> What the exercise asks:
Line by line, output the data that follows exactly as written.

> Listed records:
.....
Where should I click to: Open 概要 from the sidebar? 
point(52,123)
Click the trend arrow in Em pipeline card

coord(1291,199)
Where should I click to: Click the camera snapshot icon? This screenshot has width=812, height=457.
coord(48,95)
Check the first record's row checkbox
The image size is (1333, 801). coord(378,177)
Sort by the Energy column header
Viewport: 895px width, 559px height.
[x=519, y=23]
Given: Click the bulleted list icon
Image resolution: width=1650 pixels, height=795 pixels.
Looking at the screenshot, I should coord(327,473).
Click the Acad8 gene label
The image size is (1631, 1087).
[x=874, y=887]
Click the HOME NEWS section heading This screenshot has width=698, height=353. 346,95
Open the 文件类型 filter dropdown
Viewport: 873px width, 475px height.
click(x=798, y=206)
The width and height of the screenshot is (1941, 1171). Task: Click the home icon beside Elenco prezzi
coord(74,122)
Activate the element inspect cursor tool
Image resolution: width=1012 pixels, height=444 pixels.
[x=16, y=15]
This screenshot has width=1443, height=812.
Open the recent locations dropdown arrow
.....
> Answer box:
Where should I click to: Open 概要 from the sidebar? 
point(52,123)
Click the trend arrow in Em pipeline card

coord(1291,199)
Where should I click to: Click the camera snapshot icon? This screenshot has width=812, height=457.
coord(48,95)
Check the first record's row checkbox
The image size is (1333, 801). coord(378,177)
Sort by the Energy column header
Viewport: 895px width, 559px height.
[x=519, y=23]
Given: Click the bulleted list icon
Image resolution: width=1650 pixels, height=795 pixels.
Looking at the screenshot, I should coord(327,473).
Click the Acad8 gene label
The image size is (1631, 1087).
[x=874, y=887]
Click the HOME NEWS section heading This screenshot has width=698, height=353. 346,95
Open the 文件类型 filter dropdown
Viewport: 873px width, 475px height.
click(x=798, y=206)
The width and height of the screenshot is (1941, 1171). Task: Click the home icon beside Elenco prezzi
coord(74,122)
Activate the element inspect cursor tool
Image resolution: width=1012 pixels, height=444 pixels.
[x=16, y=15]
This screenshot has width=1443, height=812.
Open the recent locations dropdown arrow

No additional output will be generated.